Collected data:
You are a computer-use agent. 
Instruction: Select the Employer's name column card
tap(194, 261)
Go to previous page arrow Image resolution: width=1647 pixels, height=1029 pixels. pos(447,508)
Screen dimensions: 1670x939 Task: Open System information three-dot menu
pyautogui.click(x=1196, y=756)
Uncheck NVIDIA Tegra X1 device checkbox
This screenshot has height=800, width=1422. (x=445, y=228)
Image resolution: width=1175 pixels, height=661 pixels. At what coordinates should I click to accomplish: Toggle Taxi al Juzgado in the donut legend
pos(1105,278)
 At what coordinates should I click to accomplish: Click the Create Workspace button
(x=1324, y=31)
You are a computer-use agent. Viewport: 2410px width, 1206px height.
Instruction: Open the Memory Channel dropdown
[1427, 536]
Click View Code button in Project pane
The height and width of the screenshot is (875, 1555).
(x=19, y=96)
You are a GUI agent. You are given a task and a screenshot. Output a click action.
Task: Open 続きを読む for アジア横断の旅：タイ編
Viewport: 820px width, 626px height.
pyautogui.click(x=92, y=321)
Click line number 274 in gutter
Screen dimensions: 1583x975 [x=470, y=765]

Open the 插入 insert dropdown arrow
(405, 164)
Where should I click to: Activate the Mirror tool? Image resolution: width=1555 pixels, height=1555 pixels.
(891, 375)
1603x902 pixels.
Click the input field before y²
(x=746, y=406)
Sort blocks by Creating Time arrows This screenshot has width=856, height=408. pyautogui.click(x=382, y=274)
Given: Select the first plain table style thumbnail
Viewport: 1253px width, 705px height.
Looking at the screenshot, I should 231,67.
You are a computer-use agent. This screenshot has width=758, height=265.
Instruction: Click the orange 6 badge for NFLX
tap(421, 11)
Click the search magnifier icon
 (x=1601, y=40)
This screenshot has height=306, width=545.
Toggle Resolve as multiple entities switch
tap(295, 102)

*Exercise prompt*:
Every record should be retyped so that it matches the original exactly.

*Solution*:
You are a computer-use agent. 
Instruction: Select the Employer's name column card
tap(194, 261)
Go to previous page arrow Image resolution: width=1647 pixels, height=1029 pixels. pos(447,508)
Screen dimensions: 1670x939 Task: Open System information three-dot menu
pyautogui.click(x=1196, y=756)
Uncheck NVIDIA Tegra X1 device checkbox
This screenshot has height=800, width=1422. (x=445, y=228)
Image resolution: width=1175 pixels, height=661 pixels. At what coordinates should I click to accomplish: Toggle Taxi al Juzgado in the donut legend
pos(1105,278)
 At what coordinates should I click to accomplish: Click the Create Workspace button
(x=1324, y=31)
You are a computer-use agent. Viewport: 2410px width, 1206px height.
Instruction: Open the Memory Channel dropdown
[1427, 536]
Click View Code button in Project pane
The height and width of the screenshot is (875, 1555).
(x=19, y=96)
You are a GUI agent. You are given a task and a screenshot. Output a click action.
Task: Open 続きを読む for アジア横断の旅：タイ編
Viewport: 820px width, 626px height.
pyautogui.click(x=92, y=321)
Click line number 274 in gutter
Screen dimensions: 1583x975 [x=470, y=765]

Open the 插入 insert dropdown arrow
(405, 164)
Where should I click to: Activate the Mirror tool? Image resolution: width=1555 pixels, height=1555 pixels.
(891, 375)
1603x902 pixels.
Click the input field before y²
(x=746, y=406)
Sort blocks by Creating Time arrows This screenshot has width=856, height=408. pyautogui.click(x=382, y=274)
Given: Select the first plain table style thumbnail
Viewport: 1253px width, 705px height.
Looking at the screenshot, I should 231,67.
You are a computer-use agent. This screenshot has width=758, height=265.
Instruction: Click the orange 6 badge for NFLX
tap(421, 11)
Click the search magnifier icon
 (x=1601, y=40)
This screenshot has height=306, width=545.
Toggle Resolve as multiple entities switch
tap(295, 102)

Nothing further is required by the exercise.